** Material for this task **

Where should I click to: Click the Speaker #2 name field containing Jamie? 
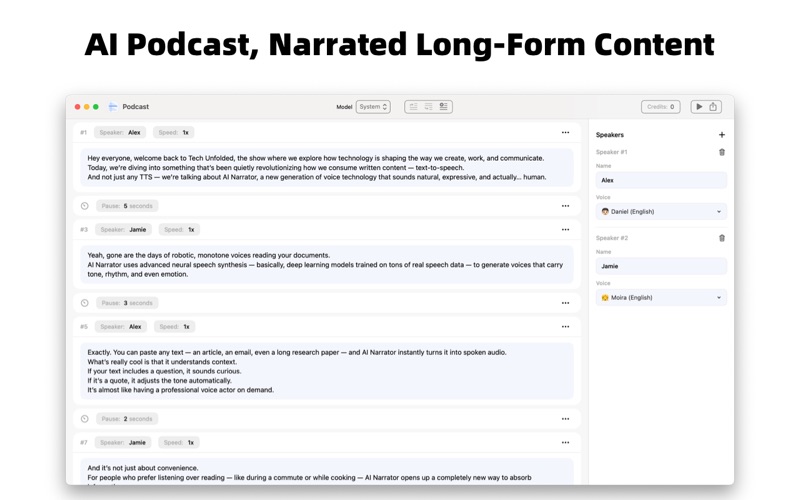point(661,266)
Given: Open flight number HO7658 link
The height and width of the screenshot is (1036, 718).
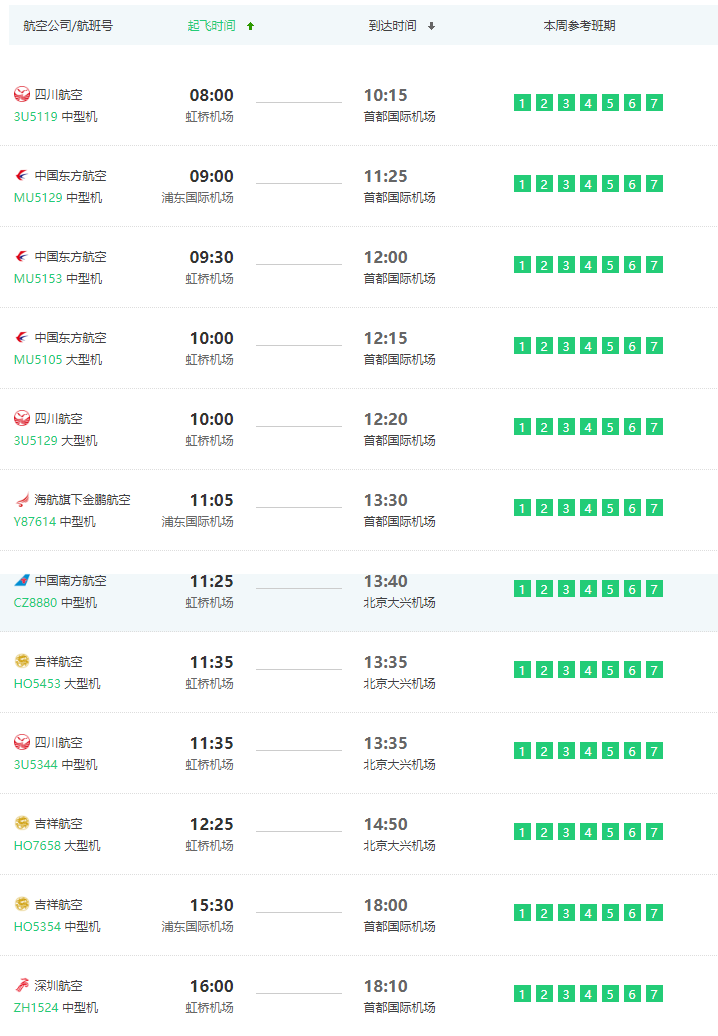Looking at the screenshot, I should (x=36, y=846).
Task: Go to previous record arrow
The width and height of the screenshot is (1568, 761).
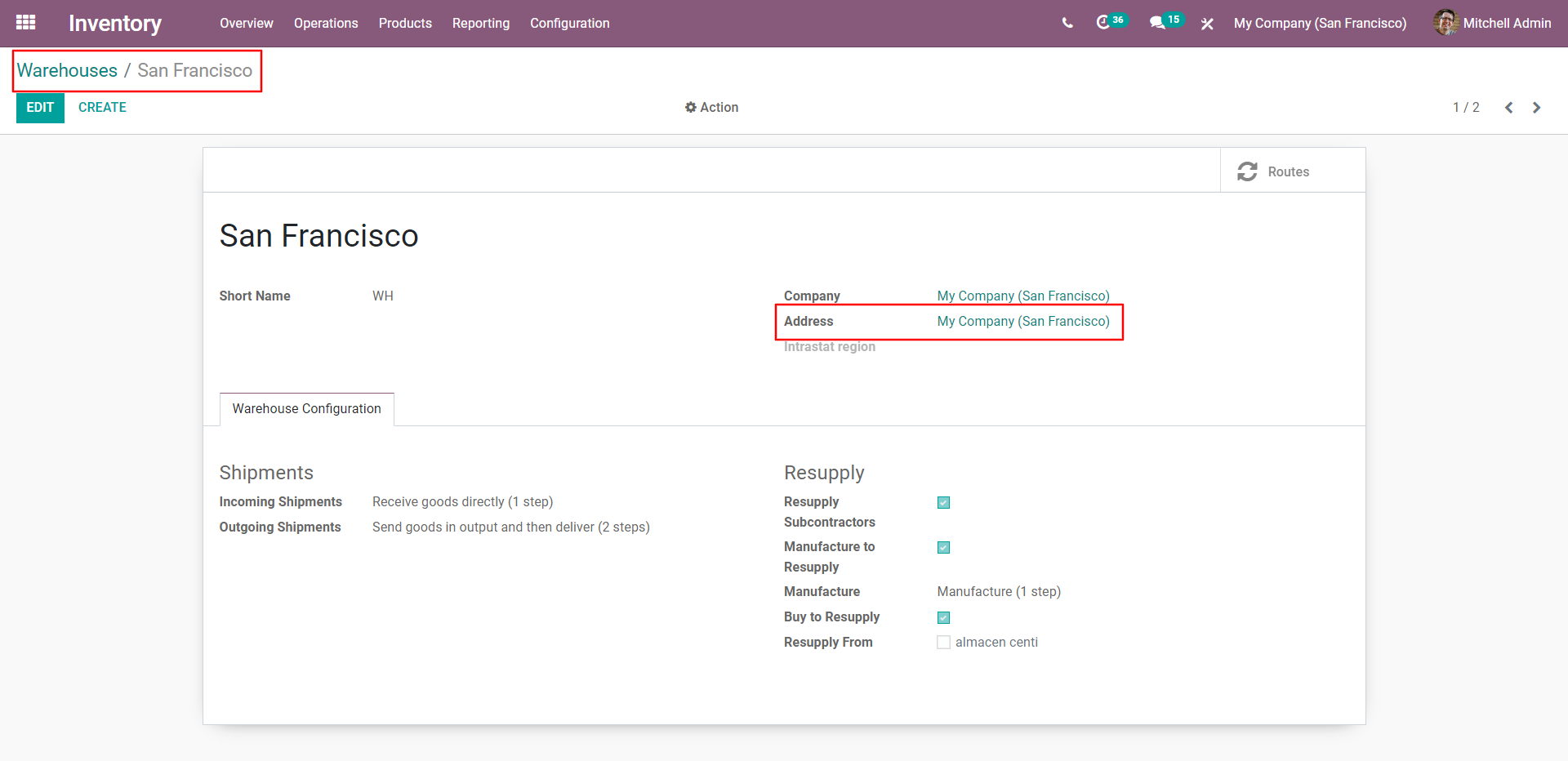Action: pos(1508,108)
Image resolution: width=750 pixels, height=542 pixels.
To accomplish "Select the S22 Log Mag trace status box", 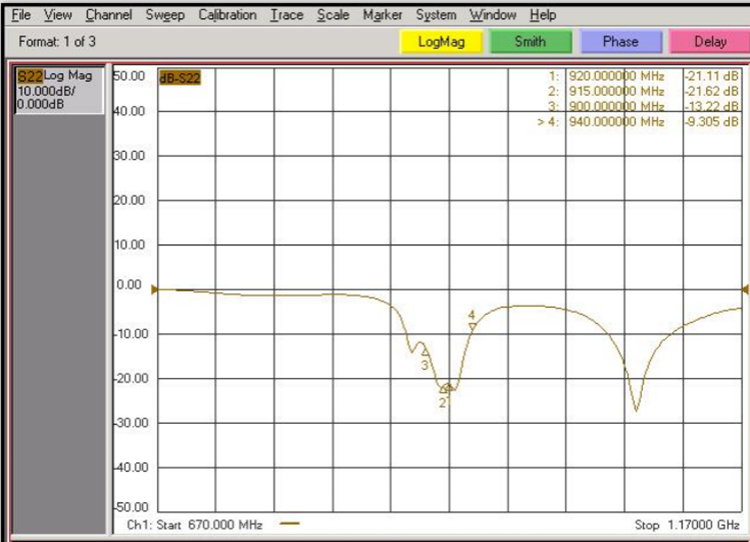I will [x=59, y=90].
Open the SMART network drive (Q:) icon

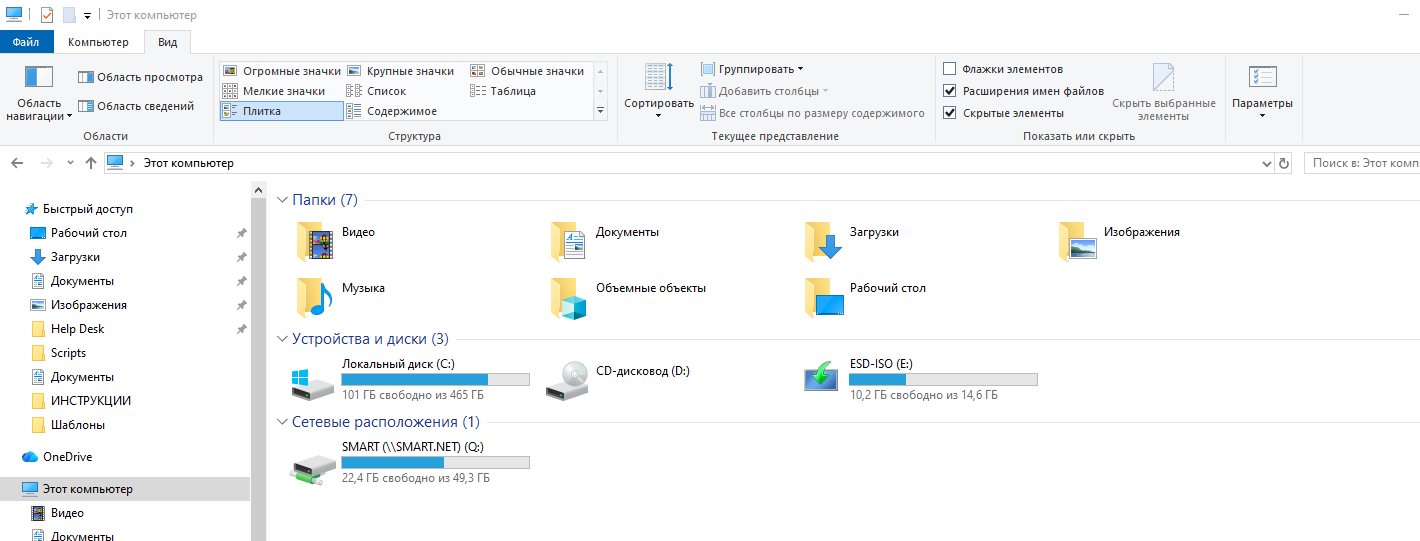(313, 464)
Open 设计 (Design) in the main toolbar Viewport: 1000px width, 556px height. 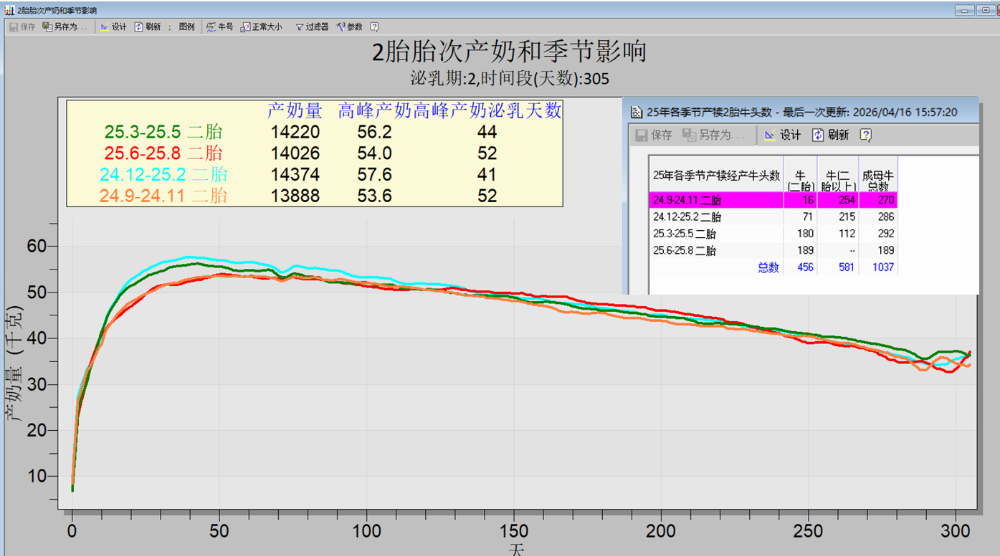[114, 27]
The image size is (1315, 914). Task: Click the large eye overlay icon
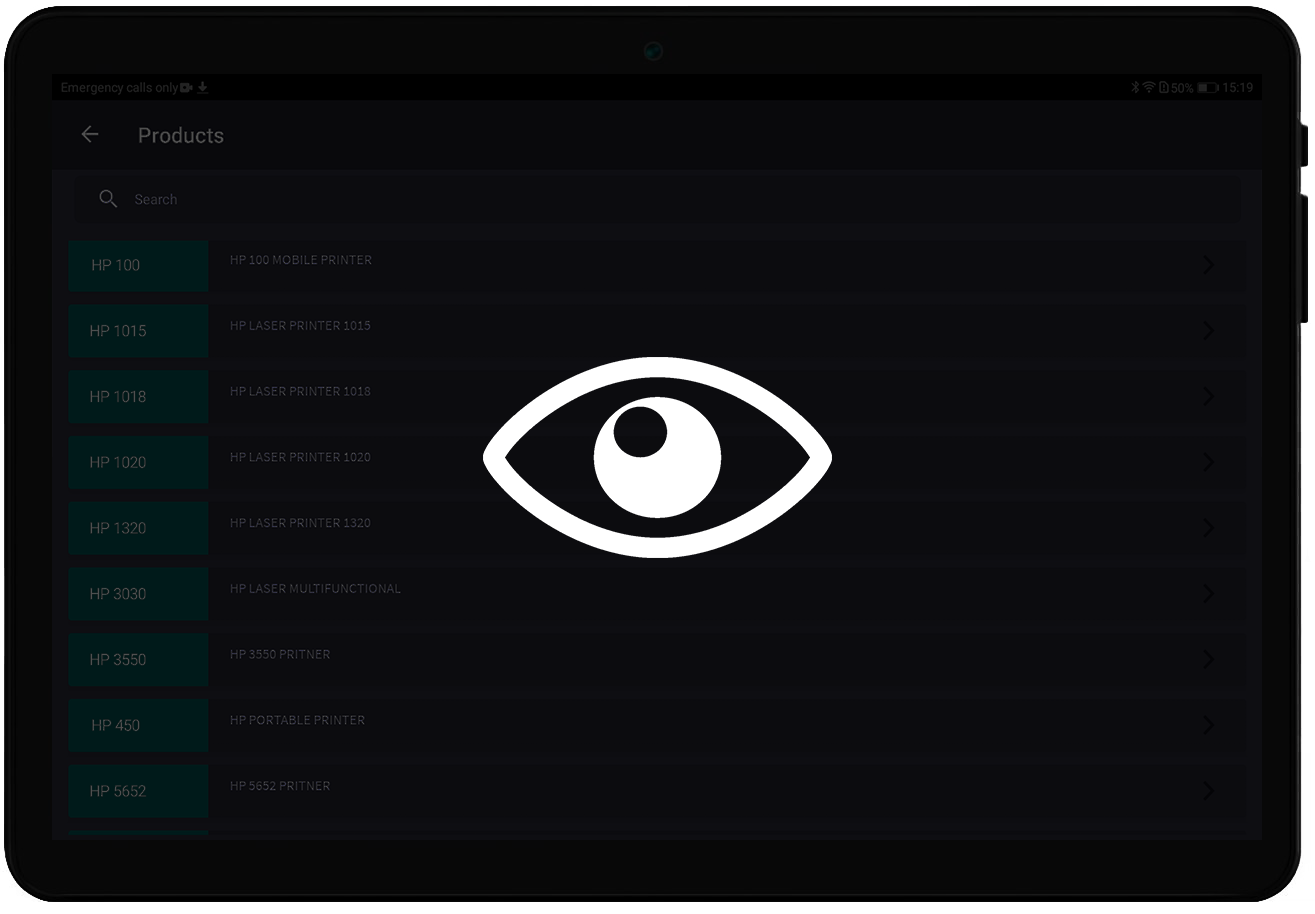[657, 457]
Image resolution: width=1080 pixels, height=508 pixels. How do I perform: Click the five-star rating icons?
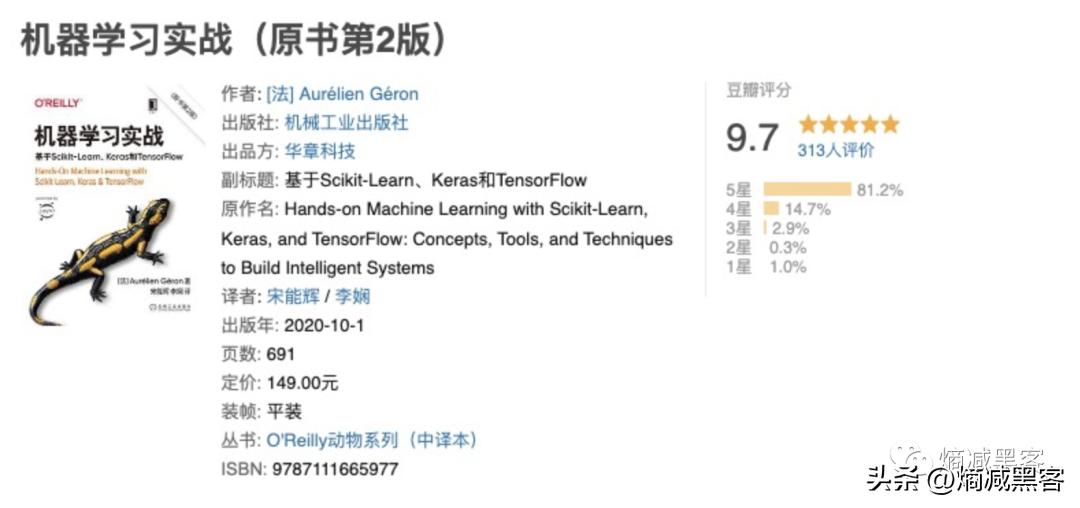point(848,125)
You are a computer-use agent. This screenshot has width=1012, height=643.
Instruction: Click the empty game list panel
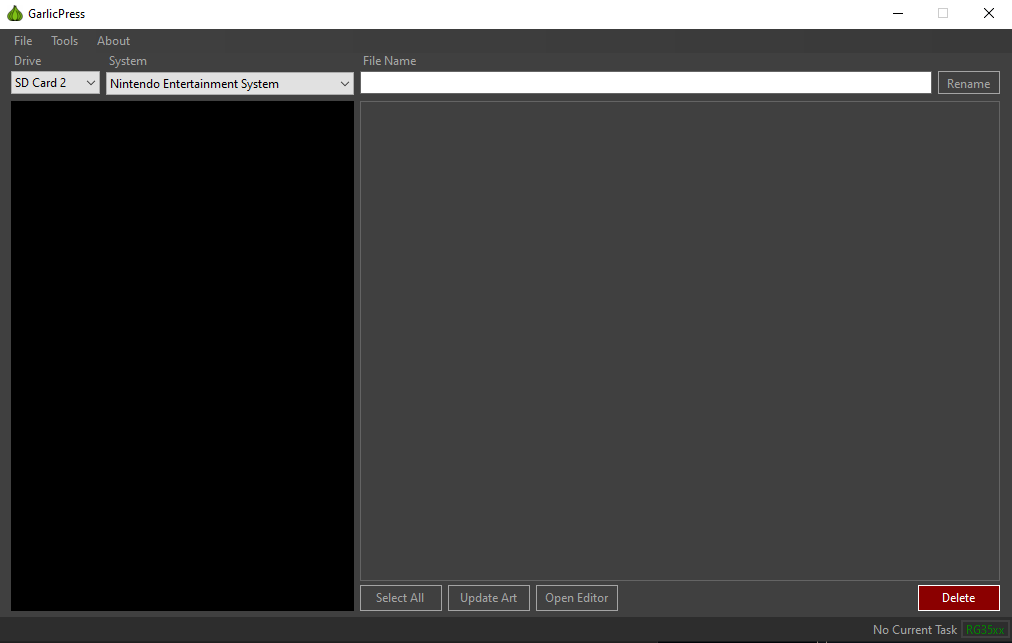[678, 340]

** What the task asks **
The lines to copy run from the line containing "You are a computer-use" through the end of the data above; copy exactly those, minus the pictures.

** Solution to this problem **
You are a computer-use agent. This screenshot has width=1012, height=643.
Instruction: Click the empty game list panel
[678, 340]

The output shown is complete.